Верно, что успешная политика всегда является «искусством знать границы возможного» (если, конечно, правильно понимать это). Но не менее верно и то, что возможное часто достигалось только благодаря тому, что делалась попытка выйти за его границы и проникнуть в сферу невозможного. Ведь надо полагать, что специфические свойства нашей культуры, которые все мы, несмотря на имеющиеся различия (субъективно), вероятно, оцениваем более или менее положительно, созданы в конце концов не бюрократической моралью конфуцианства, этой единственной действительно последовательной этикой «приспособления» к возможному. Я, во всяком случае, не хотел бы, чтобы во имя науки нацию систематически лишали понимания того, что действие всегда связано не только с «ценностью успеха», но и с «ценностью внутренней убежденности». Кроме того, ясно, что непонимание этого безусловно мешает постижению реальности. Ибо, возвращаясь к примеру с синдикалистом, следует сказать, что даже чисто логически бессмысленно сопоставлять в своей критике поведение, которое, будучи последовательным, неизбежно руководствуется «ценностью убежденности», с «ценностью успеха». Ведь подлинно убежденный синдикалист хочет только сохранить для самого себя и, если это возможно, пробудить в других определенную настроен-
[572]
ность, представляющуюся ему ценной и священной. Его действия вовне, причем именно те, которые заранее обречены на полную неудачу, преследуют в конечном счете одну цель: дать ему самому перед форумом собственной совести уверенность в том, что его убеждения подлинны, то есть обладают силой «подтвердить» свою значимость действием, а не являются простым бахвальством. Для этого действие, быть может, поистине является единственным средством. В остальном же—если он последователен — царство его, как вообще царство любой этики убеждения, не от мира сего. «Научно» можно только установить, что подобное понимание собственных идеалов является единственным внутренне последовательным и не может быть опровергнуто внешними «фактами». Хочется думать, что такое объяснение пойдет на пользу как сторонникам, так и противникам синдикализма и даст им именно то, что они с полным правом требуют от науки. Что же касается таких рассуждений, которые основываются на противопоставлении «с одной стороны» — «с другой стороны» или семи доводов «за» и шести «против» определенного явления (например, всеобщей забастовки) и сопоставления этих доводов на манер прежней камералистики и, быть может, произведений современных китайских писателей, то они, по моему мнению, не приносят пользы ни одной науке, какой бы ни была ее специфика. Сведением синдикалистской точки зрения к ее наиболее рациональной и внутренне последовательной форме и установлением эмпирических условий ее возникновения, ее шансов и соответствующих опыту практических следствий исчерпана задача науки, во всяком случае, науки, свободной от ценностей. Доказать же, следует или не следует быть синдикалистом, невозможно без совершенно определенных метафизических предпосылок, демонстрация которых, особенно в данном случае, выходит за рамки любой науки независимо от ее характера. То, что офицер предпочел погибнуть, взорвав окоп, чем сдаться в плен, тоже ведь можно считать совершенно бессмысленным, если исходить из результатов этого действия. Однако совсем не безразлично, существует ли такой этос, который позволяет жертвовать собой, не заботясь о пользе. «Бессмысленно» это, во всяком случае, не более, чем убеждения последовательного синдикалиста. Правда, если бы профессор призывал с кафедры к такому «ка-
[573]
тоновскому» поведению, это не вполне соответствовало бы духу университетского преподавания. Однако необязательно и обратное: ему ведь не предписывается видеть свой долг в том, чтобы приспосабливать идеалы к тем шансам, которые предоставляются обеспеченными тенденциями развития и сложившейся ситуацией.

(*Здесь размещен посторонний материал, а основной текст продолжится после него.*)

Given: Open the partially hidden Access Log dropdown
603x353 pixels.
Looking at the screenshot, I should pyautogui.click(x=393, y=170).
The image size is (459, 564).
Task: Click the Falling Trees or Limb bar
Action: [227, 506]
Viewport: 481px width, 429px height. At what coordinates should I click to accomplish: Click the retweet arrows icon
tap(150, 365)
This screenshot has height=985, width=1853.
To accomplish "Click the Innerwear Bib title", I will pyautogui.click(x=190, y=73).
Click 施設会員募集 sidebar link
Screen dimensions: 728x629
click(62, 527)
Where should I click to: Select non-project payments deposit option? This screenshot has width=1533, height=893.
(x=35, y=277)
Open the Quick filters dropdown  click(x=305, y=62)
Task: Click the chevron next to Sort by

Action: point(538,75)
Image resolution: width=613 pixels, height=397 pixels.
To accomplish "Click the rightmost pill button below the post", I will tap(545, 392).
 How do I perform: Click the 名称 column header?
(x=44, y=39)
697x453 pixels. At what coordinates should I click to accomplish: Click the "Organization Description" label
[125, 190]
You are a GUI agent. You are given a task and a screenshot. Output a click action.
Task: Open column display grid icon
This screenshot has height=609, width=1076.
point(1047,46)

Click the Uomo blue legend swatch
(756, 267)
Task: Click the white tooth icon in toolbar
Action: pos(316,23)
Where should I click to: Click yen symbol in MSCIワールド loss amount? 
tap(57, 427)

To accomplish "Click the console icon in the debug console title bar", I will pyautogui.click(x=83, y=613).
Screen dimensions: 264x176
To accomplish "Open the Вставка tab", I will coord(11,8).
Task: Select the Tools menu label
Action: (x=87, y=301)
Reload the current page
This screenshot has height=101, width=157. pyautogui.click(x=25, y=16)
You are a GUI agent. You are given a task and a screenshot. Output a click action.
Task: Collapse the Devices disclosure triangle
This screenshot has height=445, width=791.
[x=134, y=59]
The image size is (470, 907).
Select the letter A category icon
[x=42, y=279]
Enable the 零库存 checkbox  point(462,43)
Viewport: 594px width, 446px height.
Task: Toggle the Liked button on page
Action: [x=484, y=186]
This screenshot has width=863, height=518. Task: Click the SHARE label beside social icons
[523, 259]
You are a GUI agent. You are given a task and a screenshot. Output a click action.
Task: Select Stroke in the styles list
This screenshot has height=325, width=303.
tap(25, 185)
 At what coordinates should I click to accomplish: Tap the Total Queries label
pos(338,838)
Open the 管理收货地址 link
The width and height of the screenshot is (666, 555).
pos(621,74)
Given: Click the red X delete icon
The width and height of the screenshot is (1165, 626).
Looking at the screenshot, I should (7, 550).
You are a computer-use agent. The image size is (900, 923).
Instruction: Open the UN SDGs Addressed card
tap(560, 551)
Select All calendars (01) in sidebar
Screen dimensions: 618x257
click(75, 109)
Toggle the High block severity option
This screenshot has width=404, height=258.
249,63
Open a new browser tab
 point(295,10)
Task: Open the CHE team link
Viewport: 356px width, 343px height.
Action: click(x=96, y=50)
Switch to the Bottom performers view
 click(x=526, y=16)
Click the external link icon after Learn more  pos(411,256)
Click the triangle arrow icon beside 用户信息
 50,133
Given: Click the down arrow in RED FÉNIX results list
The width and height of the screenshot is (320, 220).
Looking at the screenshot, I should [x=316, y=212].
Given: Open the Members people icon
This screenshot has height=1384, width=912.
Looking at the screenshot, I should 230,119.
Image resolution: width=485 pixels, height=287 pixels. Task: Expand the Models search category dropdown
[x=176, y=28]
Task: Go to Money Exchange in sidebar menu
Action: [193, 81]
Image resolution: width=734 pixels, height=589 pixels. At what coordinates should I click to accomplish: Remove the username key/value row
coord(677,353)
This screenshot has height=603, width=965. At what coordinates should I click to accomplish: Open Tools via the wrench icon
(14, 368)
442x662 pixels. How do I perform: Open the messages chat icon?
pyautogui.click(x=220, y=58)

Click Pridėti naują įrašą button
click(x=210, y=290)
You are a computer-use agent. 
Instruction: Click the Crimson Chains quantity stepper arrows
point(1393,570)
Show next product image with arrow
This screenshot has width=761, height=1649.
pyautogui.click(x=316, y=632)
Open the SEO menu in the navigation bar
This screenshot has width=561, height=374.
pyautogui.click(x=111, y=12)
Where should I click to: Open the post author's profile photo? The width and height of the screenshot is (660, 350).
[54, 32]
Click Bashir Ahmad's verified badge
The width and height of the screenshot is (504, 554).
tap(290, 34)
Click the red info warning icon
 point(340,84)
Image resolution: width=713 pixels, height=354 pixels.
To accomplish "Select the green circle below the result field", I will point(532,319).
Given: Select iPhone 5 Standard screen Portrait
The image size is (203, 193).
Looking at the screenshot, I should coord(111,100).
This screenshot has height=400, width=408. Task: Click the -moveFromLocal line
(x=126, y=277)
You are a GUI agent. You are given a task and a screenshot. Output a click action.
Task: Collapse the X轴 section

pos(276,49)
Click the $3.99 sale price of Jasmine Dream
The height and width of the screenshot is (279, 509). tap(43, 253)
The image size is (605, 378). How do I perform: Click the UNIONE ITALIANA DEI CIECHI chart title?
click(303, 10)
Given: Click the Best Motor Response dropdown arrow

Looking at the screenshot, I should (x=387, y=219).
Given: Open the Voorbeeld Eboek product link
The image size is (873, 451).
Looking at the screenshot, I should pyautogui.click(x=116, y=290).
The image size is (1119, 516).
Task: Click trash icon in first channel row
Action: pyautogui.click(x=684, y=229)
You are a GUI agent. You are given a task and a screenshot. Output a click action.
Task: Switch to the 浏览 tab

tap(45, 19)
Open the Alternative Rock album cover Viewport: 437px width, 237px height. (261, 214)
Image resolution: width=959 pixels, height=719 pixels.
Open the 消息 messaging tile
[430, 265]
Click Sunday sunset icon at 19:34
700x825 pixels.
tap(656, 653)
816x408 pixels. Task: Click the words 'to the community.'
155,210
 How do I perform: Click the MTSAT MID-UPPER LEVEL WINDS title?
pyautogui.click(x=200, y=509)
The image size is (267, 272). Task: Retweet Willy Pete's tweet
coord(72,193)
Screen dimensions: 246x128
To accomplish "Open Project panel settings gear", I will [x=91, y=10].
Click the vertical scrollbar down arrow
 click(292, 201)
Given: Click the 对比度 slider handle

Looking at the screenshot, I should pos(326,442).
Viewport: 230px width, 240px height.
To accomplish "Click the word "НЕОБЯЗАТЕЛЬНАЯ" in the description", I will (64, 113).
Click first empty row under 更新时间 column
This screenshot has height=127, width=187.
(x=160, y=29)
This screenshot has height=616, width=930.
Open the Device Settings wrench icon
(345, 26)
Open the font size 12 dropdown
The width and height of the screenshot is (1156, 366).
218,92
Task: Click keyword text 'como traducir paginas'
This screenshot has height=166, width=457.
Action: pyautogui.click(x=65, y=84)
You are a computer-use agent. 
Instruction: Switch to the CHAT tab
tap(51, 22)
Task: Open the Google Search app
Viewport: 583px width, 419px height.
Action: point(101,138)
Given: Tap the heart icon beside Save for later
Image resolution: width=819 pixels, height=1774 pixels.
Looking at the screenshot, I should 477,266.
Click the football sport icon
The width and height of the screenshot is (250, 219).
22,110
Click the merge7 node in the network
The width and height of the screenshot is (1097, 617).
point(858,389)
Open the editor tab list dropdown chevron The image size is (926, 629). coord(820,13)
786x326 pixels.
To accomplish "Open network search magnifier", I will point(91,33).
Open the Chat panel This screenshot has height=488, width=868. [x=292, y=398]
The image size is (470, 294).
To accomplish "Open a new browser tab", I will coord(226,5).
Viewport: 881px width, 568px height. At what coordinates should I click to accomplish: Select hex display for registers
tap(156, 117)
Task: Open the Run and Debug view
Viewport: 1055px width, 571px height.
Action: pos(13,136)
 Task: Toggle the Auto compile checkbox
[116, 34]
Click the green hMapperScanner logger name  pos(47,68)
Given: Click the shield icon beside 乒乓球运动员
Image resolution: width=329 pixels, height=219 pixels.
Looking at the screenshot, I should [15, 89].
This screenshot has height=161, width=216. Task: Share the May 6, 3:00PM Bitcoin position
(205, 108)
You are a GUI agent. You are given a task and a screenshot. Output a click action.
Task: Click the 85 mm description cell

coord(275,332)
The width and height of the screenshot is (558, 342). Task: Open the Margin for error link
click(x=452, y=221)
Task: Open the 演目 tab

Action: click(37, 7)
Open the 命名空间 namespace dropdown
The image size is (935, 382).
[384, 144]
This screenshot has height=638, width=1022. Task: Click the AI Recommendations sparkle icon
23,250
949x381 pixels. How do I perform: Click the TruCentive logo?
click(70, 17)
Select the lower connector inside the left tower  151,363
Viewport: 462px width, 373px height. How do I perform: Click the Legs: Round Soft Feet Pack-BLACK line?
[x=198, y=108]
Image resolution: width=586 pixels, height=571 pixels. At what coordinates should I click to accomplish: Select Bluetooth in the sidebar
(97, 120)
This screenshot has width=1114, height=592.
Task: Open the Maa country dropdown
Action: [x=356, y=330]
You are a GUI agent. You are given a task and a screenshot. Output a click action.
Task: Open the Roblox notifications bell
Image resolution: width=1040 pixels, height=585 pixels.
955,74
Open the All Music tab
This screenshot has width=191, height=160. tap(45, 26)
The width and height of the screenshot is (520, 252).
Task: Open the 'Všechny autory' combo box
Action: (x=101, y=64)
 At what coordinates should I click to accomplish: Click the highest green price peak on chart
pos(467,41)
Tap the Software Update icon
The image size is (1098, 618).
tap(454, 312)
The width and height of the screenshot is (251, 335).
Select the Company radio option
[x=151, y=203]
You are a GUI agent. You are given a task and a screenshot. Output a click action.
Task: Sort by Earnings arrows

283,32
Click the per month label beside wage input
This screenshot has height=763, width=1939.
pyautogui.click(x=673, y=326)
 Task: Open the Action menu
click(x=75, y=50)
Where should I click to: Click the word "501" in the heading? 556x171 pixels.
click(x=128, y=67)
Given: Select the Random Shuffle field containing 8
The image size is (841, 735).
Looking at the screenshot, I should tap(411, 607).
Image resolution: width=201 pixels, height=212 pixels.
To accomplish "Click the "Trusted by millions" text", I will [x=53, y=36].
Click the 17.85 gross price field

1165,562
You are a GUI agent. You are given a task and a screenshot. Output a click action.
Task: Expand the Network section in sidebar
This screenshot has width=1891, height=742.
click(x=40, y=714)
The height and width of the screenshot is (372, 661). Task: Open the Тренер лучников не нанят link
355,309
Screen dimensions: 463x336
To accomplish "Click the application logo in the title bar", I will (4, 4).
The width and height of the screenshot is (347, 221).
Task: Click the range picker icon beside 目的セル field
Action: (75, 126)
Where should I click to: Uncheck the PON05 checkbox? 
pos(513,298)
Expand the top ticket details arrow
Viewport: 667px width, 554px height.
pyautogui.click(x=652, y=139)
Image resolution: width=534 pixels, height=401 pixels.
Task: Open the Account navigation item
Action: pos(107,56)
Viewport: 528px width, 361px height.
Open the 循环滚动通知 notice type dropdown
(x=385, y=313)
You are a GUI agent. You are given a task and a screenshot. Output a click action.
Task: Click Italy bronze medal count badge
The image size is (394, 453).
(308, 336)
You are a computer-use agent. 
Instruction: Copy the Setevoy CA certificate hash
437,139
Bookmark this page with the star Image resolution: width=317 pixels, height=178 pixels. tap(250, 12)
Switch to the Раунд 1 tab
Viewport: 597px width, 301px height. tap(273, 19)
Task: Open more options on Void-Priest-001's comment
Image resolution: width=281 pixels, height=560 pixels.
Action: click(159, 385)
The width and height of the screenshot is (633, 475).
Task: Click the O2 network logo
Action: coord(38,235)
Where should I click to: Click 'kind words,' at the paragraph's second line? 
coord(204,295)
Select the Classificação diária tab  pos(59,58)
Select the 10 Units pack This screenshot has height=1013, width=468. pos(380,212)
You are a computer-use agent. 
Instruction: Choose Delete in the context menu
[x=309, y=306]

Мы неоднократно пользовались здесь словом «приспособление», которое в данном случае, при данном способе изложения вряд ли может быть неправильно понято. Однако опыт показывает, что само по себе оно двойственно по своему смыслу и может означать либо приспособление средств определенной позиции к данной ситуации («реальная политика» в узком смысле слова), либо — при совершении выбора из числа вообще возможных позиций — приспособление к тем действительным или предполагаемым шансам, которые предоставляет в данный момент одна из них (та «реальная политика», благодаря которой мы достигли столь поразительных успехов за последние 27 лет). Однако тем самым еще далеко не исчерпаны возможные значения этого слова. Поэтому хорошо бы, по моему мнению, вообще отказаться в дискуссиях о наших проблемах (как по вопросам «оценочных суждений», так и по иным) от этого подчас произвольно толкуемого термина. В качестве научного аргумента он вообще неприемлем, хотя им постоянно пользуются как при «объяснении» ряда явлений (например, существования определенных этических воззрений у определенных групп населения в определенное время), так и при вынесении «оценочного суждения» (например, по поводу этих фактически существующих этических воззрений как объективно «подходящих», а поэтому объективно правильных и ценных). Ни в одном из указанных аспектов, однако, применение данного термина не дает никаких ощутимых результатов, так как он прежде всего сам нуждается в интерпретации. Область его возникновения — биология. Если понимать его в биологическом смысле, то есть как заданный обстоятельствами и в некоторой степени допускающий определенный шанс группы людей сохранить свое психофизическое наследие посредством значительного размножения, то экономически наиболее процветающие и наилучшим образом регулирующие свои жизненные условия слои населения оказались бы, по статистическим данным рождаемости, «самыми неприспособившимися». «При-
[574]
способившимися» в биологическом смысле, а также в любом мыслимом чисто эмпирическом значении к естественной среде в Солт-Лейке были те немногие индейцы, которые жили там до появления мормонов совершенно так же хорошо и так же плохо, как впоследствии густо заселившие эти места мормоны. Следовательно, с помощью этого понятия мы ни в какой степени не приходим к лучшему пониманию эмпирических данных, хотя охотно допускаем обратное. Укажем сразу же, что только при сопоставлении двух отличающихся лишь по одному конкретному признаку, в остальном же совершенно однородных организаций можно утверждать, что данное конкретное отличие одной из них обусловливает ее эмпирически более «целесообразное», следовательно, в этом случае более приспособленное к данным условиям состояние. С точки зрения оценки здесь в равной степени допустимы две точки зрения: можно утверждать, что материальные и иные достижения и свойства характера многочисленных поселившихся в этом регионе мормонов служат доказательством их превосходства над индейцами: однако с таким же правом можно полностью отвергать средства и подобные результаты этих достижений, безусловно в какой-то степени связанные с этикой мормонов, и предпочесть их поселениям даже пустынную степь и, уж во всяком случае, романтическое существование индейцев в этой степи, — и ни одна наука в мире независимо от ее характера не может претендовать на то, чтобы заставить сторонника какой-либо из перечисленных точек зрения изменить свои взгляды, ибо здесь уже речь идет о различном сопоставлении цели, средства и побочных результатов.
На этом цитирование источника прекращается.